Eduardo le pide a Eduardito que vaya a buscar la Polaroid. “Con cuidado”, le dice. Eduardito va hacia el living, lo acompaña Diego. Regresan con la cámara y es casi un ceremonial: caminan despacio, Eduardito tiene el privilegio de llevarla y Diego oficia de escolta. Las tres chicas, que habían vuelto a la televisión, dejan el programa y los siguen. Otro tanto hacen las dos mujeres, que estaban en la cocina, charlando en voz baja. La Polaroid se convierte en un elemento aglutinante: todos rodean a Eduardo, para que les explique cómo funciona. Eduardo asegura que no hay mejor explicación que la práctica. Dice que se pongan así, y los va acomodando uno a uno. Retrocede cuatro pasos, ordena no moverse, bromea con que hay que mirar al pajarito, y dispara. Ahora todos miran la máquina, aguardando el milagro: por la parte inferior sale una foto. “Está oscura, no se ve nada”, protesta Pedro. Eduardo dice que espere, que hay que esperar unos minutos. Nadie habla. Sobre el papel, lentamente, comienza a dibujarse la foto. El primer chillido de admiración es de Noemí. “Mirá las cosas que se inventan”, dice, y Martha dice “cuánto te habrá costado, tenés cada capricho”. Eduardo ríe. “Ahora vos”, le dice a Pedro, “así salimos todos”, y le explica cómo hacerlo. Pedro dispara la segunda foto, que tiene casi la misma pose que la primera. Para la tercera ya han vencido la sorpresa y actúan con libertad: cambian el ademán serio por el cómico. Es Noemí quien la dispara. Eduardo y Martha parodian el gesto clásico de un matrimonio de fin de siglo. Cuando dispara Martha, Pedro y Noemí apoyan cabeza contra cabeza y le sacan la lengua a la cámara. Cada uno de los nueve tira su foto; hasta Elena, que es la más pequeña. Los mayores hacen morisquetas y los chicos posan ceremoniosos. Eduardito insiste en un imposible gesto de galán y Diego intenta un semblante deportivo. Betina opta por un ademán serio. Elena la imita. Estela insiste en salir con su muñeca y apoya la cabecita de Pepona contra su cabeza.

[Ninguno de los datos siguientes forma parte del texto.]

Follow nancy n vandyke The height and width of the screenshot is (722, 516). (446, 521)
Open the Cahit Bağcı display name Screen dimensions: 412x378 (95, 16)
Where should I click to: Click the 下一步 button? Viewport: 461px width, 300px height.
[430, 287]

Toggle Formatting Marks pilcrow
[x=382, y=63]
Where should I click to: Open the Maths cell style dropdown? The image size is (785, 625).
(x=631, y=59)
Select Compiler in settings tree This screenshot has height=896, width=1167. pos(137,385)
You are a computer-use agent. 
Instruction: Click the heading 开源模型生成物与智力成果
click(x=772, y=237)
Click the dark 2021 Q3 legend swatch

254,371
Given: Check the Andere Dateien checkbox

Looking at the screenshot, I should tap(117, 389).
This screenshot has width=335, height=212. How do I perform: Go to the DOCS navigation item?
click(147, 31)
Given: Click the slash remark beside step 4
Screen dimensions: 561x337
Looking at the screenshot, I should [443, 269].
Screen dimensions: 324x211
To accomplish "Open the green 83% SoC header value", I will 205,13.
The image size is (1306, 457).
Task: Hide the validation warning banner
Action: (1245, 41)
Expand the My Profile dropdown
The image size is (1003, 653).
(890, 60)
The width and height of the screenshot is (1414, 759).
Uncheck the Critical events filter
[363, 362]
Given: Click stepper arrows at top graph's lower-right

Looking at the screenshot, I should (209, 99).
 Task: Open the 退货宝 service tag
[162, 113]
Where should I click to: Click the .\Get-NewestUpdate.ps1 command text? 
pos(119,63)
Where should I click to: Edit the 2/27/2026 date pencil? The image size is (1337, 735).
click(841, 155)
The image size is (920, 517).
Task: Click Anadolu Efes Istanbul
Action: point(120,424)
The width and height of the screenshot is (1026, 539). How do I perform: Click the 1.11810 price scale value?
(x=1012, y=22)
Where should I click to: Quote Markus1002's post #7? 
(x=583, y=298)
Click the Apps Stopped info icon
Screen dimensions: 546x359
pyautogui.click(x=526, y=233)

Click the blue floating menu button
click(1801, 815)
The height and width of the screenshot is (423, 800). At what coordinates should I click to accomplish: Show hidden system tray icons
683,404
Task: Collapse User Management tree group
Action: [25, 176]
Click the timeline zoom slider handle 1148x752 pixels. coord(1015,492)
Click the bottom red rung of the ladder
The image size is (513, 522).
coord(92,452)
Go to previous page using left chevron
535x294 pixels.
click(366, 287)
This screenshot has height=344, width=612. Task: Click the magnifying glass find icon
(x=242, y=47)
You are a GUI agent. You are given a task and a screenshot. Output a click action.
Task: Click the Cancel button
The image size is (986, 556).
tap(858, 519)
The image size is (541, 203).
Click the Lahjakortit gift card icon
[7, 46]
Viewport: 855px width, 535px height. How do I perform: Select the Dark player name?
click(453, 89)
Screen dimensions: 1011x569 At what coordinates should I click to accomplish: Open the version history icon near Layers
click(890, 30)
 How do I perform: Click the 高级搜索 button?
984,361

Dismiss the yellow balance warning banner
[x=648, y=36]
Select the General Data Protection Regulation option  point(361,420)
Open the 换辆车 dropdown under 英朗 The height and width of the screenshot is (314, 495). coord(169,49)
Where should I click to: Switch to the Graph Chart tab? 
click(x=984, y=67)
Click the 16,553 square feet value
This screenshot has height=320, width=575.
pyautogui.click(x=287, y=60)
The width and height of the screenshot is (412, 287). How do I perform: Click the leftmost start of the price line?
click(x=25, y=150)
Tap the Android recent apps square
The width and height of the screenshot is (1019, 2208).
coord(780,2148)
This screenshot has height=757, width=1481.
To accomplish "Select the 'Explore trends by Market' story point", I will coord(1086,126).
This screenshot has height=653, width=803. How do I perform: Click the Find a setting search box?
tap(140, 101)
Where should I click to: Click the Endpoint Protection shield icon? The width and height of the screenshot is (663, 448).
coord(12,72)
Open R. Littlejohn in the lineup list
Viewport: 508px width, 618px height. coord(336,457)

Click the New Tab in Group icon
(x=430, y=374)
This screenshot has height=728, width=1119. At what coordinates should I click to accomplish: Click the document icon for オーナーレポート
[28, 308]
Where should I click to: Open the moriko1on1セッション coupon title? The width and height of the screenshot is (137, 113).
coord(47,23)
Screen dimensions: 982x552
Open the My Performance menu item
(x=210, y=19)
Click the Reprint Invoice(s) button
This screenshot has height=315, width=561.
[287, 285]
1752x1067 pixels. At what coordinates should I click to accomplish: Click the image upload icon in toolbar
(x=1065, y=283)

Gastarán el rollo, y no habrá modo posible de avisarles que después de eso vendrá la desdicha. No podrán saberlo ni Eduardo ni Martha, que congelarán para siempre una payasesca actitud de matrimonio de fin de siglo; ni Pedro ni Noemí, que reirán, cabeza contra cabeza, sacándole eternamente la lengua a la cámara. No podrán saberlo ni Eduardito, que quedará con los ojos semicerrados y una frustrada pose de galán, ni Diego, perpetuado en una ridícula postura deportiva. No podrán saberlo ni Betina ni Elena, fundidas en una mueca rígida, ni Estela, feliz de que Pepona también haya salido. No habrá modo posible de avisarles que para uno de ellos ése será el gesto definitivo, su última actuación en este mundo. Porque dentro de muy poco, de casi nada, con la misma ligereza que esa tarde gastaron el rollo, se gastará sin remedio la vida de uno de ellos. Uno de los nueve morirá, así de simple.